Shiva: Life is self-organized. Self-organized systems evolve in diversity. You are not identical to me, because each of us has evolved in freedom. The self-organizing capacity of life is expressed in diversity. Diversity of culture, diversity of humans, diversity of seeds.
Uniformity is constructed from the outside. It is coercive. So a farm of only Roundup Ready soya is actually a battlefield. Chemical warfare is going on--spraying of Roundup to kill everything green, to kill the soil organisms, to kill the diversity, but also to kill the potential of the crop to manage itself and diseases.
Monocultures can only be held together through external control, and uniformity and external control and concentration go hand in hand.
van Gelder: How do we, the people, get strong enough to counter the enormous power of Monsanto and the like?
Shiva: We are dealing with life itself, so the first place we get power is by aligning ourselves with the forces of life. That is why the act of seed saving is such an important political act in this time. And that is the part that is linked to self-organizing--organizing yourself to save the seeds, have a community garden, create an exchange, do everything that it takes to protect and rejuvenate the seed. But at this point, industry is hungry to have absolute control. They will not tolerate a single farmer who has freedom in his seed supply. They will not stand a single seed that grows on its own terms.
van Gelder: If anything, things have gotten more dire since the last time we talked. How do you get energized and keep your own spirits up?
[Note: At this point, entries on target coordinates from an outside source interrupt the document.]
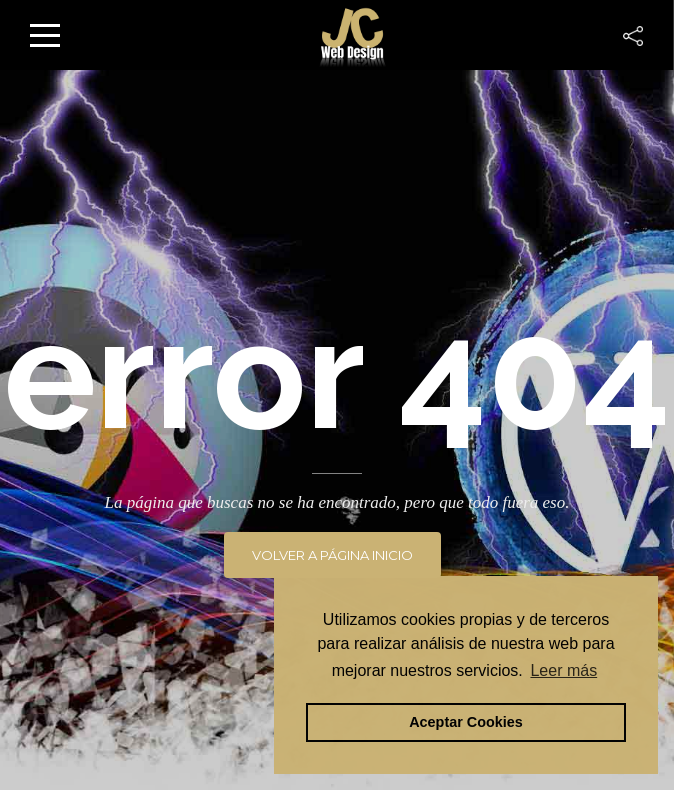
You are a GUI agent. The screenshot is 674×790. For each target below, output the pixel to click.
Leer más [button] (563, 670)
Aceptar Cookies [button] (466, 722)
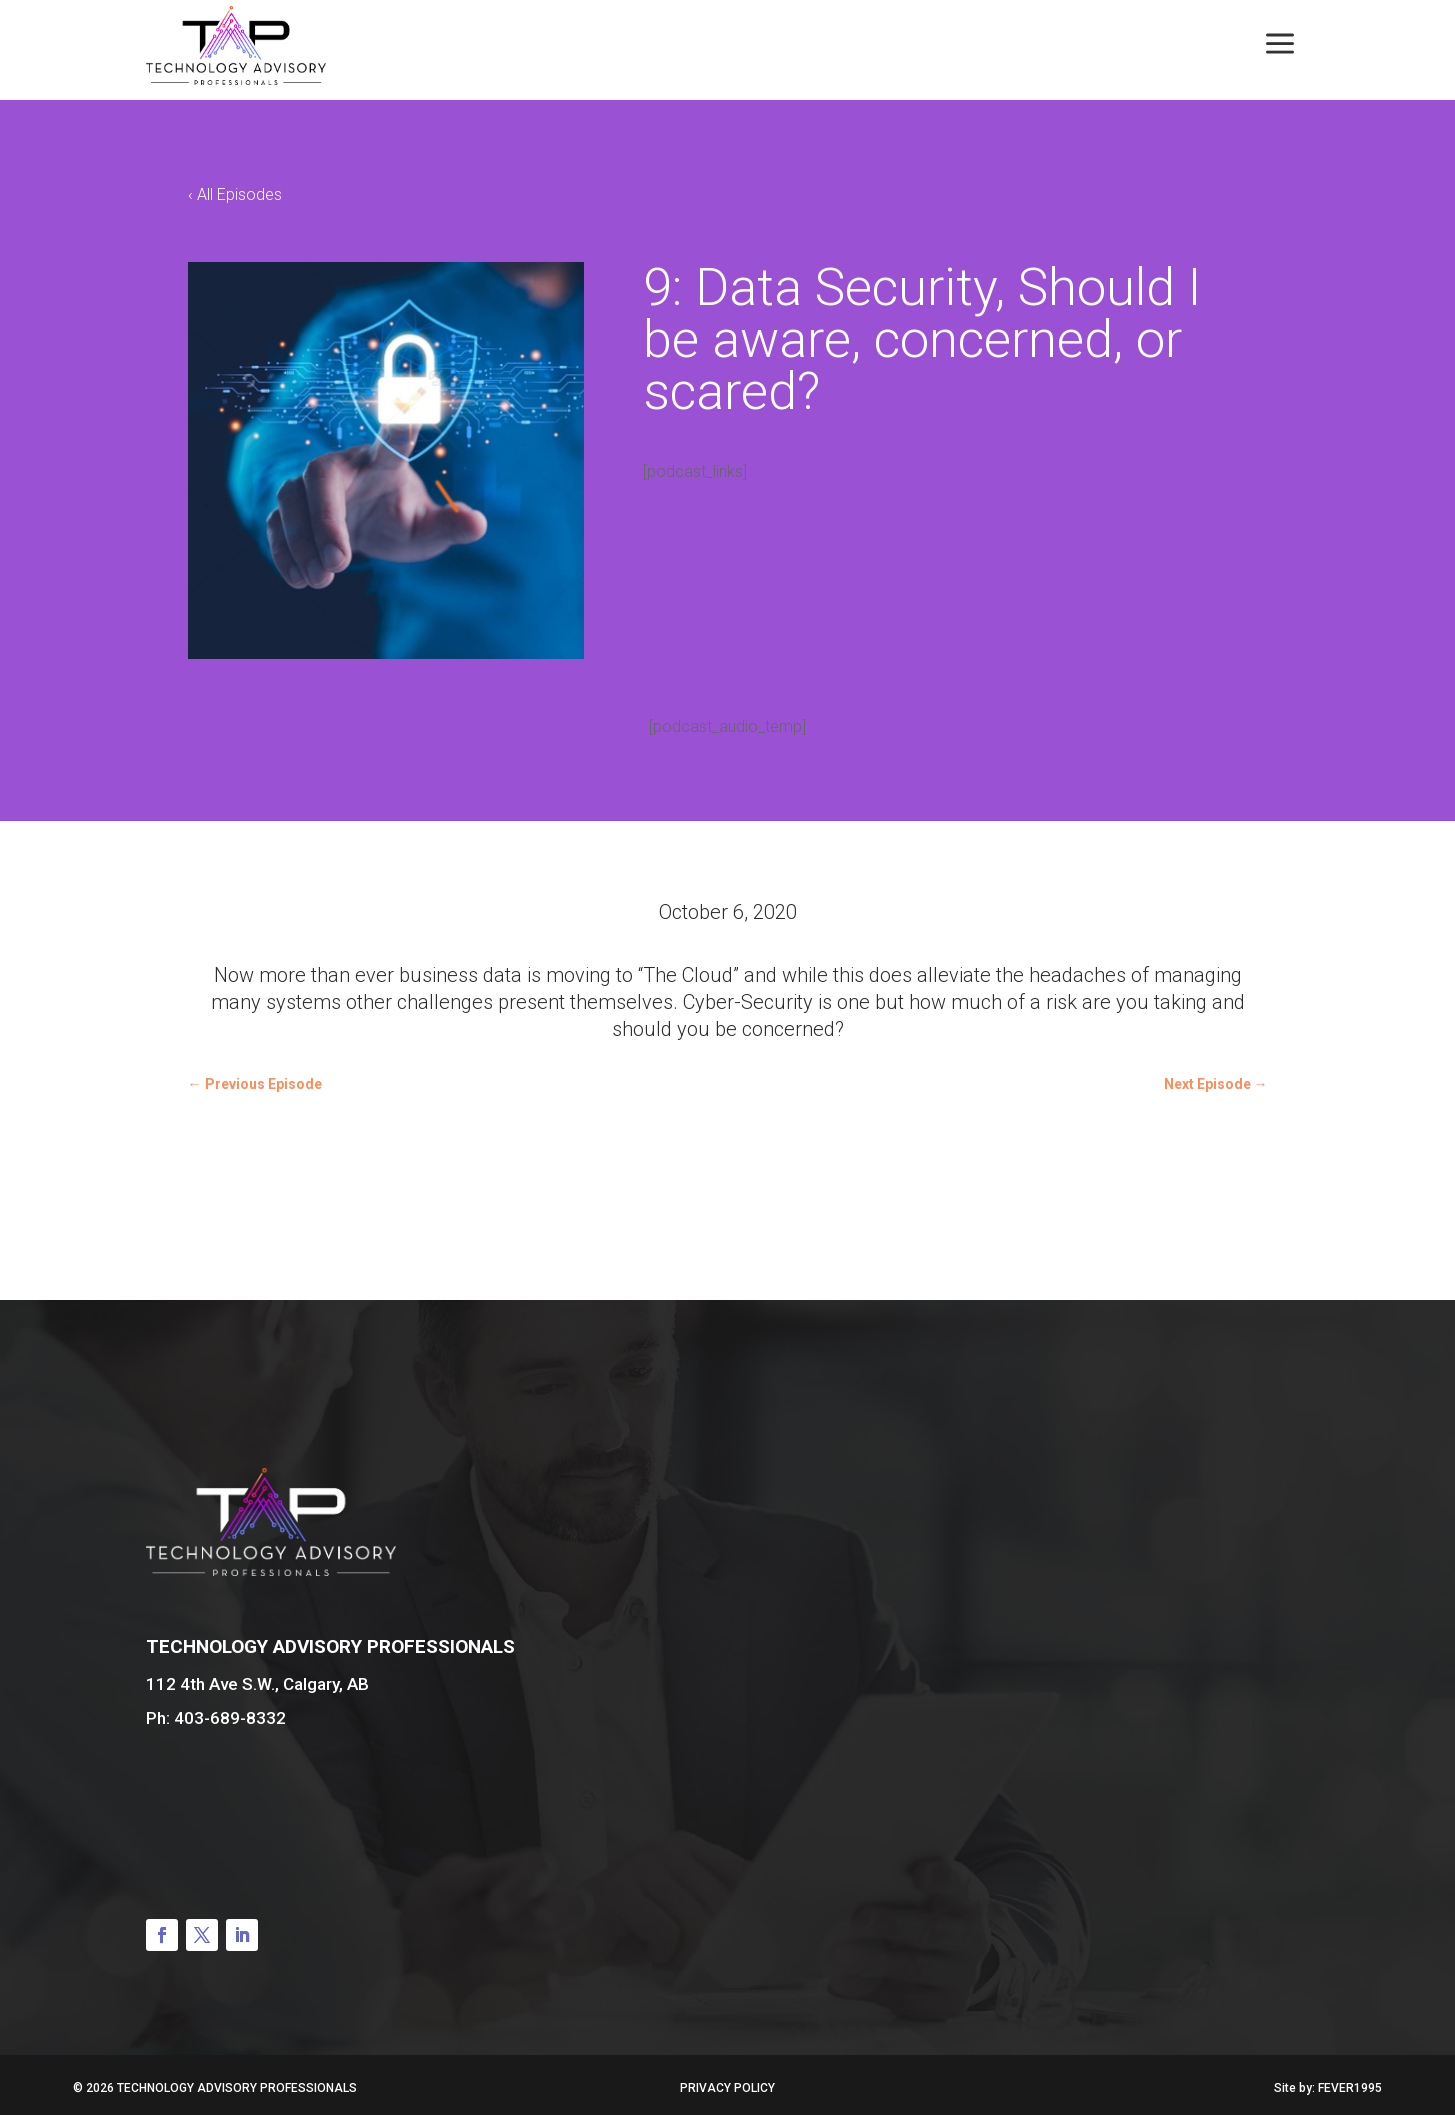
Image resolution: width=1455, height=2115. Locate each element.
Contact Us (271, 1801)
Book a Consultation (1229, 1725)
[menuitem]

Shiva: You know it is true that on the one hand, the concentration of power is more than ever before. But I think the awareness about the illegitimacy of this power is also more than ever before. If you take into account the number of movements, the number of protests taking place, and the number of people building alternatives, it's huge.
The first place where I get joy as well as the energy to continue is the positive work of seed saving, promoting a peaceful agriculture, working with farmers, and now increasingly working with non-farmers. In the course we are running on the farm right now, we have 55 young people--someone from a banking system, someone from a software firm, three filmmakers.
No matter where in the world you are, people are realizing food is important. They are realizing food begins with seed, and everyone wants to learn. When I see those processes get unleashed, when I see how rapidly gardening has become such an important way of healing violence--I just met a young man who's working with ex-convicts to spread gardens. That's his work! He's created a firm, and they are the owners, and the board members--how can you not be charged with energy?
Sarah van Gelder interviewed Vandana Shiva for How To Eat Like Our Lives Depend On It, the Winter 2014 issue of YES! Magazine. Sarah is executive editor of YES!